Instruction> Write the next part of the passage about Nebuchadnezzar's forgotten dream, continuing from its last sentence.

Provided passage>
+--

Nebuchadnezzar’s Forgotten Dream

Nebuchadnezzar (or Nebuchadrezzar 31 times in Jeremiah; Akkadian: Nabû-kudurri-ușur) dreams a dream and then wakes up with it gone from his memory. To us, it’s nothing unusual. We dream dreams now and then that we can’t remember. But for Nebuchadnezzar, this is a religious calamity. Some god, perhaps the dream god dZiqîqu, has sent him a dream, probably predicting his future or some other divine revelation that will greatly affect him or his realm. Possibly it contains a verdict for him. Yet he has forgotten it! How could he negotiate with the great gods of Babylon to mitigate any evil portent it contained if he couldn’t remember it? On the other hand, if the dream predicted a happy outcome, he would surely offend the gods by losing it from memory.

Modern scholars refer to dream divination as the science of oneiromancy. Various Babylonian works relate how the gods (not always just the dream god) gave revelations to human beings through dreams. Perhaps the most well-known story relates how Ea, sent a dream to  Atraḫasis, the Babylonian Noah, in which Ea foretells a flood (to the reed hut in which Atraḫasis slept[1]) that would wipe out humanity and instructs the building of a boat from the reeds of the reed house. By giving Atraḫrasis the gods’ secret of the flood to the reed hut, the one man in it will overhear the instructions and preserve humanity. As part of the practice of divination, a god could send a dream to anyone and sometimes to lower-ranking officers who passed the revelation up to his supervisor who then gave it to the king. To Nebuchadnezzar, since some god has sent the dream directly to him, it must be of utmost significance. He must either somehow remember the dream or get his dream diviners tell him what he dreamed and give its interpretation.

+--

Information shown>

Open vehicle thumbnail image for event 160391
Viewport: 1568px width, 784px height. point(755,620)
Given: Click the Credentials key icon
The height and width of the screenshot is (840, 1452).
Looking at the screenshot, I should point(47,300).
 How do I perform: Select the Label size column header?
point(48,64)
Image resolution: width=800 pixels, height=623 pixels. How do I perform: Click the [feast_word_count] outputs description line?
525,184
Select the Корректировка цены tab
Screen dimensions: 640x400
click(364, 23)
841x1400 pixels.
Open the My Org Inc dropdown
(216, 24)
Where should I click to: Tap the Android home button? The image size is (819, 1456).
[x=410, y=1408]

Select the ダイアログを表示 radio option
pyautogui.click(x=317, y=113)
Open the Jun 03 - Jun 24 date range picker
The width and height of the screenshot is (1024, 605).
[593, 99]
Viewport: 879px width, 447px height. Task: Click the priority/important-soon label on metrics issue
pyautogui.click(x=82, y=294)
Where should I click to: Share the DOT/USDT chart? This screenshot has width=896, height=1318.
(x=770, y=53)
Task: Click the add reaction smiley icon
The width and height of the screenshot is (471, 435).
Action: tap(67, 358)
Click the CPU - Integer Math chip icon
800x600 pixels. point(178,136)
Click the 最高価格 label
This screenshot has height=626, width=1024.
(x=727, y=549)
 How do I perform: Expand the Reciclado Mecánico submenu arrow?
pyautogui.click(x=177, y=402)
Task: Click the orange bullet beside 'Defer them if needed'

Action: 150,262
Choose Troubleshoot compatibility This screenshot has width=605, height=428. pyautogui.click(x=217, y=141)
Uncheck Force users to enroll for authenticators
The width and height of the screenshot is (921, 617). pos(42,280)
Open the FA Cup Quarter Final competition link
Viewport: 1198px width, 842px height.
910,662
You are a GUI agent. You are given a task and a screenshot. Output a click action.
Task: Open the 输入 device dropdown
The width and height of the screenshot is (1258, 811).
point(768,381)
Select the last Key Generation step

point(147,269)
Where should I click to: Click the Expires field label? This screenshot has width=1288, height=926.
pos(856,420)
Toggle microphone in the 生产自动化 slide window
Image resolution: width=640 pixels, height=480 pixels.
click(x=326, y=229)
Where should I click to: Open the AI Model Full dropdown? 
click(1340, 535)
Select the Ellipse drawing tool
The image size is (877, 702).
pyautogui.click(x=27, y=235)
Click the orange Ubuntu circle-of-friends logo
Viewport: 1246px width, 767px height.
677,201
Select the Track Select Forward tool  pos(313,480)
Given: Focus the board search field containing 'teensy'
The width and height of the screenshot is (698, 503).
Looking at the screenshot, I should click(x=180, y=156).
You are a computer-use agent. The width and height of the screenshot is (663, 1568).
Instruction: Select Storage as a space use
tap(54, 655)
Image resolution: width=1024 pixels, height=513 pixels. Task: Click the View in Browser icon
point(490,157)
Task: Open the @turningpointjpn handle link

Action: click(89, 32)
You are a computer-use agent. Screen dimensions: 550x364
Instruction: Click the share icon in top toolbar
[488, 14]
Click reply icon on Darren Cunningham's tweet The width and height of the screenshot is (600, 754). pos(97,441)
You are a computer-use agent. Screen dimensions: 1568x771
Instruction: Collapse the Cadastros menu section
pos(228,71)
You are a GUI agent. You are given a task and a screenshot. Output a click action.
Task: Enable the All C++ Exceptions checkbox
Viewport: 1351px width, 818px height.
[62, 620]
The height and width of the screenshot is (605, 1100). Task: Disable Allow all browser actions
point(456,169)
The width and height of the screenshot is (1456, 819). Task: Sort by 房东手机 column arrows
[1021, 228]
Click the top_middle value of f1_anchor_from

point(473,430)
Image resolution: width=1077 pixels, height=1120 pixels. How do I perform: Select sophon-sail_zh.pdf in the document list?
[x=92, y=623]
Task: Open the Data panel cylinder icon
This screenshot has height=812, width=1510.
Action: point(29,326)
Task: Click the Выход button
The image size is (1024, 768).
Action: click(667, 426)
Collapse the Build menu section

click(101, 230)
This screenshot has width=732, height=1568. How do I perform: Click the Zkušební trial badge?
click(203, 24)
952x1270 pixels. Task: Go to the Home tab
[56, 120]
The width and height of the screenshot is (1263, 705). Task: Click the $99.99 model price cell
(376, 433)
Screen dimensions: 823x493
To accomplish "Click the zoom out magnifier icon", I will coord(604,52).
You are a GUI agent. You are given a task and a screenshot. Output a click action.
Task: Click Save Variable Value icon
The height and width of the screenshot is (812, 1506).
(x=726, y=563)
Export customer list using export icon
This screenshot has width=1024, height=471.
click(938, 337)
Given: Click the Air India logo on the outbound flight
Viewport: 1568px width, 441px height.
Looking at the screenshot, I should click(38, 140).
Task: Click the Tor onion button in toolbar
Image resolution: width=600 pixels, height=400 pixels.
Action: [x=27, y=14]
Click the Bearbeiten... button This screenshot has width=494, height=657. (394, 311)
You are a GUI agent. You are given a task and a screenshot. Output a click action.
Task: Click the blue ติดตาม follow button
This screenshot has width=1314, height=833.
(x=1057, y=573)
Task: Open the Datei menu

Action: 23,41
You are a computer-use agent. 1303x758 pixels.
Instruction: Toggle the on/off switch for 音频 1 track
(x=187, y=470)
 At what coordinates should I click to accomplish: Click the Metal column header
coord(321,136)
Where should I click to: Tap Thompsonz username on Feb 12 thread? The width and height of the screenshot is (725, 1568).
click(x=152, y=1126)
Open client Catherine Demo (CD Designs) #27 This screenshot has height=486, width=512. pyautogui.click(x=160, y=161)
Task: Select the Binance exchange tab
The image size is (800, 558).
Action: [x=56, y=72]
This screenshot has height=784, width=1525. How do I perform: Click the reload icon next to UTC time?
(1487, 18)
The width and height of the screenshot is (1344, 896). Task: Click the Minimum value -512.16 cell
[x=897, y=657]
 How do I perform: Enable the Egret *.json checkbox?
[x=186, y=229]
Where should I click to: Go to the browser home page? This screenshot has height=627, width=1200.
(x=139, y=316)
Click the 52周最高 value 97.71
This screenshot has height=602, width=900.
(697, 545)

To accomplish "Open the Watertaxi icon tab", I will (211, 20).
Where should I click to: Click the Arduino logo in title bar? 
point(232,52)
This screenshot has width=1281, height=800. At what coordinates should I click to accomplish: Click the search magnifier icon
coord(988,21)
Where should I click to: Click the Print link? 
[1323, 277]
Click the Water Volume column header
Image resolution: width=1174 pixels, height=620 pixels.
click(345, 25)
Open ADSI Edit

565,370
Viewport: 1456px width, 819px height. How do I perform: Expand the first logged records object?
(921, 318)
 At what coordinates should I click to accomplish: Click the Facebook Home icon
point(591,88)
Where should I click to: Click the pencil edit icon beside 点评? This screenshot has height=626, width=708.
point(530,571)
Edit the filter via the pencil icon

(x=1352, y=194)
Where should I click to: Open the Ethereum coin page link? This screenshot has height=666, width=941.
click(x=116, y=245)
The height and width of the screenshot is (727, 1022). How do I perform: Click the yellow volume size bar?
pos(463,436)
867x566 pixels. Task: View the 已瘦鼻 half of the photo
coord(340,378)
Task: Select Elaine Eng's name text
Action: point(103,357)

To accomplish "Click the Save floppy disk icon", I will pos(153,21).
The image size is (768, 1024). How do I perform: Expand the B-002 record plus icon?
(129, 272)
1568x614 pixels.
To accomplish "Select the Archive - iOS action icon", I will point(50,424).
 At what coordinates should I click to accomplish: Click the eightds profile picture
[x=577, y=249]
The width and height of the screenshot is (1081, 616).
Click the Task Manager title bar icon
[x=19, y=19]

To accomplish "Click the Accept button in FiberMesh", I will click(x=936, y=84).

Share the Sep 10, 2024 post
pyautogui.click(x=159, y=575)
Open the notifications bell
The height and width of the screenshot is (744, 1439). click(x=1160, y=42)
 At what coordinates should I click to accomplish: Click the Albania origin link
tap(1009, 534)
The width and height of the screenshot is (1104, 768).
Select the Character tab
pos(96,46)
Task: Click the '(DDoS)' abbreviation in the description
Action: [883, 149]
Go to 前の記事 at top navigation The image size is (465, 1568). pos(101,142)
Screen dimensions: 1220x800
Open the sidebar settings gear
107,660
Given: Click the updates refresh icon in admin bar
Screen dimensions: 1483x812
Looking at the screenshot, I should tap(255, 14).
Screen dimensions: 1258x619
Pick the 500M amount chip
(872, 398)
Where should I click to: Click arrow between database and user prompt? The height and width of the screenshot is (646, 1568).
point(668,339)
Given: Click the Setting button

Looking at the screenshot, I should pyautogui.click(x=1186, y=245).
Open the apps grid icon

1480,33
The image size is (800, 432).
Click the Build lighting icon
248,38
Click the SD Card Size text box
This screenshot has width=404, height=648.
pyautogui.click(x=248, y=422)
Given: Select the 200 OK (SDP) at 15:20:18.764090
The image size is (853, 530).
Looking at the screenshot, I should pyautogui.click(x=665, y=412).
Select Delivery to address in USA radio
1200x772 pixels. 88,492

+--

Written response>
He does the latter only have his scholars respond by asking him to tell them the dream and they will give him the interpretation. Likely frightened and angry, Nebuchadnezzar utters an edict: if they do not tell him the dream and its interpretation, they “will be torn limb from limb” and their houses will “be laid in ruins” (Dan. 2:5, NRSV[2]). Hoping to entice them further, he promises them that if they tell the dream and the interpretation, he will give them great gifts, rewards, and honor. When the diviners once again request the king to tell the dream and they will give the interpretation, the king accuses his scholars of fraud and orders them to tell him the dream so that he knows they haven’t lied to him.

As the last resort, the diviners point out two things: 1) no one on earth can do what the king demands, and 2) no king has ever demanded that their diviners tell what the king has dreamed. They add: “The thing that the king is asking is too difficult, and no one can reveal it to the king except the gods, whose dwelling is not with mortals” (2:11).

King Nebuchadnezzar surely knew that his scholars were right, but they had spoken truth to power, and in the king’s fright and desperation, “he flew into a violent rage” and ordered that “all the wise men of Babylon be destroyed” (2:12). Whether “all the wise men of Babylon” meant simply all the diviners, or referred to all of the king’s scholars, which also included astrologers, exorcists, physicians, and lamentation-singers (Parpola XXXIV cited in Lenzi 70), is not clear. The scholars of the king were his closest confidants entrusted with the king’s secrets and to some extent his welfare. To decree their destruction shows the length that power, driven by fear, can go.

At this juncture, the text introduces Daniel, one of the “wise men.” Daniel requests an audience with the king in which he asks for time to give the king the interpretation. After he and his fellow Jewish scholars pray, God gives Daniel the same dream Nebuchadnezzar had.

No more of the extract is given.